### WHAT THE TASK REQUIRES
Every line from the one containing "Instruction: Click the" to the end of the listing below should be transcribed exactly, and no line outside that span should appear.

### THE INPUT

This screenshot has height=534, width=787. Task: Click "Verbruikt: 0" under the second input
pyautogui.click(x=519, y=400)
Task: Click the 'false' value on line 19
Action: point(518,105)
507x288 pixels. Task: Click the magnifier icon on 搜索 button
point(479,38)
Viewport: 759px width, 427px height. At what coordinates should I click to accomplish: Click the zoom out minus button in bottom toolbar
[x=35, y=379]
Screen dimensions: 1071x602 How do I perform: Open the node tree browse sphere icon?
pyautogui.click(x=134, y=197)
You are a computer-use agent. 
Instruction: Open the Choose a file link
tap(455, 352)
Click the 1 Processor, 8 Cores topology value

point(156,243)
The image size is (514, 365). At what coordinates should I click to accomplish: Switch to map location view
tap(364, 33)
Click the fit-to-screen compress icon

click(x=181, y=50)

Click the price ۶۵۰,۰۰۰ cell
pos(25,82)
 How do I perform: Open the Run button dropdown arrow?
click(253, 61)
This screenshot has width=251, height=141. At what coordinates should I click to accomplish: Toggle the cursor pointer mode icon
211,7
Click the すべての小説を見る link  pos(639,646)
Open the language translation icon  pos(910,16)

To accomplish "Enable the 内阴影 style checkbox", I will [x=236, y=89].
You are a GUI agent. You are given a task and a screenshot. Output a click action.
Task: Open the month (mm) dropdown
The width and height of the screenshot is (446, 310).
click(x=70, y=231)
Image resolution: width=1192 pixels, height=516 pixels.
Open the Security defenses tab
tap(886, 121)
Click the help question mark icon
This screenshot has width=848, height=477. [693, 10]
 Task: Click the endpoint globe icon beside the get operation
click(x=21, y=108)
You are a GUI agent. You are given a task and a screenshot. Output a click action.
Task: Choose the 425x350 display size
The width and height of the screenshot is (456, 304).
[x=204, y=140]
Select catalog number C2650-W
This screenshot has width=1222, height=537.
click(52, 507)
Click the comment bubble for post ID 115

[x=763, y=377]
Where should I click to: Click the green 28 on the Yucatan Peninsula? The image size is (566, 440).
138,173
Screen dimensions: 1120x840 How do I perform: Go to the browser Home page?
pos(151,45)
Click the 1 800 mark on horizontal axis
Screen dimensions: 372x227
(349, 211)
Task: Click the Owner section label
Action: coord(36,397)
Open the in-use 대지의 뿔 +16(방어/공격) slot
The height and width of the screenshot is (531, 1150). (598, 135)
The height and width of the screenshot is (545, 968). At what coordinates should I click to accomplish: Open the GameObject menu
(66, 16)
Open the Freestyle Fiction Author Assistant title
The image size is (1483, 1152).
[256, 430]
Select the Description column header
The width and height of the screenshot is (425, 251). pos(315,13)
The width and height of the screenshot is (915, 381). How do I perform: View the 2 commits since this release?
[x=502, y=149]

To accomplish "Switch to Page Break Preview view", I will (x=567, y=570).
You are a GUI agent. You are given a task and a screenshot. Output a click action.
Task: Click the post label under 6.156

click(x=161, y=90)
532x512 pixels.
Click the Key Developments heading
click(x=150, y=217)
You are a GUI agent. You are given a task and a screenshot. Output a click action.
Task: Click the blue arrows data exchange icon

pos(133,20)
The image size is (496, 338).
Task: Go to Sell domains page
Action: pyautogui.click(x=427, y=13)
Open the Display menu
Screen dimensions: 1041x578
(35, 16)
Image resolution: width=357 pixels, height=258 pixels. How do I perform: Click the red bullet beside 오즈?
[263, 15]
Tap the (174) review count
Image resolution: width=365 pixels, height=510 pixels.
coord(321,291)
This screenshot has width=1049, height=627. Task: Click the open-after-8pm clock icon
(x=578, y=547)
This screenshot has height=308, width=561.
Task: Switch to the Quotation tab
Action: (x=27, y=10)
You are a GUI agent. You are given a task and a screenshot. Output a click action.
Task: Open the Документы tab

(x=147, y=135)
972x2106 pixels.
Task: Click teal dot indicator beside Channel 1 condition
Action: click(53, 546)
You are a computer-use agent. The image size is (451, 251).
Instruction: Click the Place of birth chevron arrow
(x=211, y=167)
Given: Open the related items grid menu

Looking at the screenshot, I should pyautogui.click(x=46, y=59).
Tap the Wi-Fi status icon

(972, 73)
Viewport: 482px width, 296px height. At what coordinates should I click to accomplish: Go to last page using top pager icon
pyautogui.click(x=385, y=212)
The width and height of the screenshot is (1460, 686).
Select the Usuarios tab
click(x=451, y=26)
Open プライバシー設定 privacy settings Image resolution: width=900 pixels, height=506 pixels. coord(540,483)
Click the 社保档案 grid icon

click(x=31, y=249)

### RESULT FOR THIS TASK
Instruction: Click the Place of birth chevron arrow
(x=211, y=167)
Given: Open the related items grid menu

Looking at the screenshot, I should pyautogui.click(x=46, y=59).
Tap the Wi-Fi status icon

(972, 73)
Viewport: 482px width, 296px height. At what coordinates should I click to accomplish: Go to last page using top pager icon
pyautogui.click(x=385, y=212)
The width and height of the screenshot is (1460, 686).
Select the Usuarios tab
click(x=451, y=26)
Open プライバシー設定 privacy settings Image resolution: width=900 pixels, height=506 pixels. coord(540,483)
Click the 社保档案 grid icon

click(x=31, y=249)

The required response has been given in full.